A Brief History Of Quantum Mechanics
The history of quantum mechanics began essentially with the 1838 discovery of cathode rays by Michael Faraday, the 1859 statement of the black body radiation problem by Gustav Kirchhoff, the 1877 suggestion by Ludwig Boltzmann that the energy states of a physical system could be discrete, and the 1900 quantum hypothesis by Max Planck that any energy is radiated and absorbed in quantities divisible by discrete energy elements, E, such that each of these energy elements is proportional to the frequency ν with which they each individually radiate energy.
Planck insisted that this was simply an aspect of the processes of absorption and emission of radiation and had nothing to do with the physical reality of the radiation itself.
However, at that time, this appeared not to explain the photoelectric effect (1839), i.e. that shining light on certain materials can function to eject electrons from the material.
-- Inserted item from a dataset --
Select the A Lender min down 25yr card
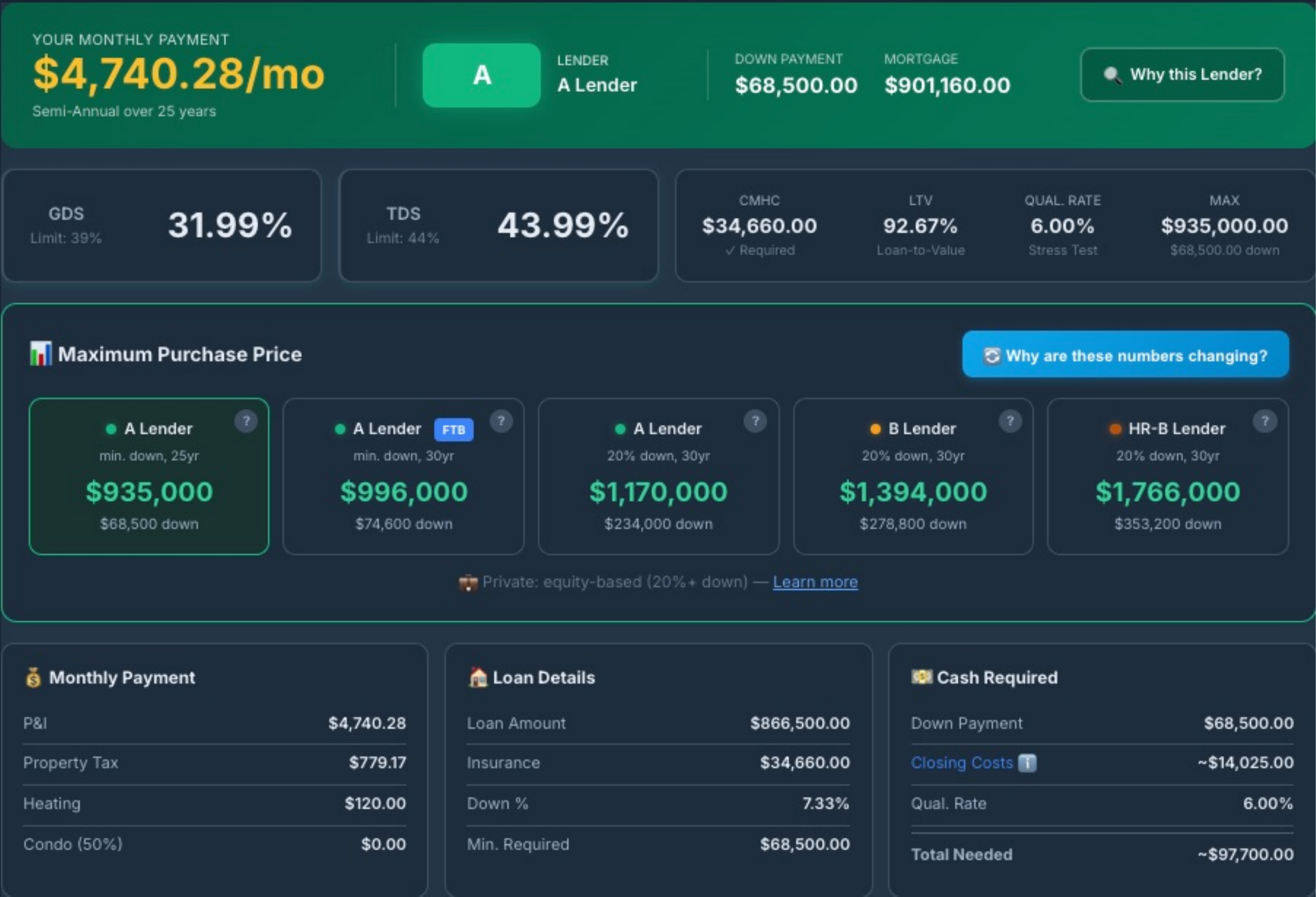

In 1905, basing his work on Plancks quantum hypothesis, Albert Einstein postulated that light itself consists of individual quanta. These later came to be called photons (1926). From Einstein’s simple postulation was born a flurry of debating, theorizing and testing, and thus, the entire field of quantum physics.
Quantum mechanics (QM) is a set of principles describing the physical reality at the atomic level of matter (molecules and atoms) and the subatomic (electrons, protons, and even smaller particles). These descriptions include the simultaneous wave-like and particle-like behavior of both matter and radiation (“waveparticle duality”).
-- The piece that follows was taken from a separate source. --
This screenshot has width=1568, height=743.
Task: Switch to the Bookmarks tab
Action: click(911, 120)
Quantum Mechanics is a mathematical description of reality, like any scientific model. Some of its predictions and implications go against the “common sense” of how humans see a set of bodies (a system) behave. This isn’t necessarily a failure of Quantum mechanics - it’s more of a reflection of how humans understand space and time on larger scales (e.g., centimetres, seconds) rather than much smaller.
Quantum mechanics says that the most complete description of a system is its wavefunction, which is just a number varying between time and place. One can derive things from the wavefunction, such as the position of a particle, or its momentum. Yet the wavefunction describes probabilities, and some physical quantities which classical physics would assume are both fully defined together simultaneously for a system are not simultaneously given definite values in Quantum mechanics.
It is not that the experimental equipment is not precise enough - the two quantities in question just are not defined at the same time by the Universe. For instance, location and velocity do not exist simultaneously for a body (this is called the Heisenberg uncertainty principle)
Certain systems, however, do exhibit quantum mechanical effects on a larger scale; superfluidity (the frictionless flow of a liquid at temperatures near absolute zero) is one well-known example. Quantum theory also provides accurate descriptions for many previously unexplained phenomena such as black body radiation and the stability of electron orbitals. It has also given insight into the workings of many different biological systems, including smell receptors and protein structures.
Even so, classical physics often can be a good approximation to results otherwise obtained by quantum physics, typically in circumstances with large numbers of particles or large quantum numbers. (However, some open questions remain in the field of quantum chaos.)